What to look for in APM solutions
According to Pontes, there is no set of qualities that organizations should be looking for in APM solutions. “We believe that APM is something that is very particular, so you need to understand your own needs.”
For example, distributed tracing would be an absolute necessity for making sense of things in larger distributed systems, Sigelman said. “If you have a hundred or a thousand microservices, if you can’t understand how they depend on each other on a per transaction basis, there’s no way you’re going to be able to explain performance issues in your system,” he said.
Sigelman recommends that end users take a deep look at the problem that they’re trying to solve with APM. “If they’re adopting cloud native and microservices and serverless things like that, the number one problem that they’re going to have is that you can’t understand any one service in isolation and you need to understand the entire thing as a whole. And APM as a category has traditionally been pretty bad at actually delivering on that.”
Novakovic believes that there are several factors an organization should be considering. A few questions to ask are how often they’re releasing software, what level of granularity is needed for metrics, and how much they’re willing to pay for a solution. “So it really depends on your architecture, on what you want to accomplish, and this drives the criteria that will be more important or less important.”
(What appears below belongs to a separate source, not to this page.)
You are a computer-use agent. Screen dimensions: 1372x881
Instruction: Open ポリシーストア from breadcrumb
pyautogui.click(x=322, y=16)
Pontes also recommends that organizations look to open-source tools so that they are less restricted. “We believe that open-source is fundamental so that you would not be locked into one solution that later on you find out doesn’t cover all your instrumentation needs because now you have another application or your application now has a better code implementation and you have to reinstrument… So you need to have that flexibility to implement APM in the way that you need it.”